## Saved entries:
▼

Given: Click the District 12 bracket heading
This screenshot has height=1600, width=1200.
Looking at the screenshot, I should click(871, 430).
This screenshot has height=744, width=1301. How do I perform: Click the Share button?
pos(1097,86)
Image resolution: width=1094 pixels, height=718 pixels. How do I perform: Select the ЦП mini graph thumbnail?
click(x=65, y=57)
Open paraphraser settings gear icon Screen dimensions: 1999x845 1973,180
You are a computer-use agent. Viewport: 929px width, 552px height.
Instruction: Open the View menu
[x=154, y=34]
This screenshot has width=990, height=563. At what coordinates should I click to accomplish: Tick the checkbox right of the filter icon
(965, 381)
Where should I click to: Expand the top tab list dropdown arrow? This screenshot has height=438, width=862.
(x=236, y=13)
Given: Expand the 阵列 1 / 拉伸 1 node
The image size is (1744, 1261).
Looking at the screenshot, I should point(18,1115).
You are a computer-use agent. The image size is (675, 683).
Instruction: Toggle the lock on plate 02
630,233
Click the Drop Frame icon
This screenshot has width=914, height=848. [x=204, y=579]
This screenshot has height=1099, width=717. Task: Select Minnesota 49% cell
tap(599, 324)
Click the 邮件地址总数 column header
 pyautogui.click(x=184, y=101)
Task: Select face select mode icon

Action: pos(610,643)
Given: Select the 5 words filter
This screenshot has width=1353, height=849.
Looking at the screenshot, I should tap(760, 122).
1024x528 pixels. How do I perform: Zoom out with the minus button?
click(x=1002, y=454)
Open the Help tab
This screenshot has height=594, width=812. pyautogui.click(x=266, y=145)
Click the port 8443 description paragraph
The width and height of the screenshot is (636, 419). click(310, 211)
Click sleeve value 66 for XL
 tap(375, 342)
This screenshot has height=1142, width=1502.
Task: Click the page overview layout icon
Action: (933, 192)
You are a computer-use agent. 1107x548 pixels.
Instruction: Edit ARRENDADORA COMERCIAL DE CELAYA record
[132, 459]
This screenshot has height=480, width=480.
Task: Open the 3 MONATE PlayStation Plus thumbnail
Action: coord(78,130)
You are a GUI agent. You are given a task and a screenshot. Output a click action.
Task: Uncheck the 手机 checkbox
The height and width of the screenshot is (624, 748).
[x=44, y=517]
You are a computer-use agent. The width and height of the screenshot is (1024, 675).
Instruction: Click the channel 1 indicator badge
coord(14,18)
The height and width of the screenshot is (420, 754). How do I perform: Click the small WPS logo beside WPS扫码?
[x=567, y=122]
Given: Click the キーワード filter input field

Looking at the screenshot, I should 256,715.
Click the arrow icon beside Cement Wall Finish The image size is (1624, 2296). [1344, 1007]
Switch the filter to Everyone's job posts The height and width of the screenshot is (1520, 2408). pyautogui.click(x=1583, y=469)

▲

## Directions for this task:
Every record listed above needs to be written out again exactly.

## Your response:
Given: Click the District 12 bracket heading
This screenshot has height=1600, width=1200.
Looking at the screenshot, I should click(871, 430).
This screenshot has height=744, width=1301. How do I perform: Click the Share button?
pos(1097,86)
Image resolution: width=1094 pixels, height=718 pixels. How do I perform: Select the ЦП mini graph thumbnail?
click(x=65, y=57)
Open paraphraser settings gear icon Screen dimensions: 1999x845 1973,180
You are a computer-use agent. Viewport: 929px width, 552px height.
Instruction: Open the View menu
[x=154, y=34]
This screenshot has width=990, height=563. At what coordinates should I click to accomplish: Tick the checkbox right of the filter icon
(965, 381)
Where should I click to: Expand the top tab list dropdown arrow? This screenshot has height=438, width=862.
(x=236, y=13)
Given: Expand the 阵列 1 / 拉伸 1 node
The image size is (1744, 1261).
Looking at the screenshot, I should point(18,1115).
You are a computer-use agent. The image size is (675, 683).
Instruction: Toggle the lock on plate 02
630,233
Click the Drop Frame icon
This screenshot has width=914, height=848. [x=204, y=579]
This screenshot has height=1099, width=717. Task: Select Minnesota 49% cell
tap(599, 324)
Click the 邮件地址总数 column header
 pyautogui.click(x=184, y=101)
Task: Select face select mode icon

Action: pos(610,643)
Given: Select the 5 words filter
This screenshot has width=1353, height=849.
Looking at the screenshot, I should tap(760, 122).
1024x528 pixels. How do I perform: Zoom out with the minus button?
click(x=1002, y=454)
Open the Help tab
This screenshot has height=594, width=812. pyautogui.click(x=266, y=145)
Click the port 8443 description paragraph
The width and height of the screenshot is (636, 419). click(310, 211)
Click sleeve value 66 for XL
 tap(375, 342)
This screenshot has height=1142, width=1502.
Task: Click the page overview layout icon
Action: (933, 192)
You are a computer-use agent. 1107x548 pixels.
Instruction: Edit ARRENDADORA COMERCIAL DE CELAYA record
[132, 459]
This screenshot has height=480, width=480.
Task: Open the 3 MONATE PlayStation Plus thumbnail
Action: coord(78,130)
You are a GUI agent. You are given a task and a screenshot. Output a click action.
Task: Uncheck the 手机 checkbox
The height and width of the screenshot is (624, 748).
[x=44, y=517]
You are a computer-use agent. The width and height of the screenshot is (1024, 675).
Instruction: Click the channel 1 indicator badge
coord(14,18)
The height and width of the screenshot is (420, 754). How do I perform: Click the small WPS logo beside WPS扫码?
[x=567, y=122]
Given: Click the キーワード filter input field

Looking at the screenshot, I should 256,715.
Click the arrow icon beside Cement Wall Finish The image size is (1624, 2296). [1344, 1007]
Switch the filter to Everyone's job posts The height and width of the screenshot is (1520, 2408). pyautogui.click(x=1583, y=469)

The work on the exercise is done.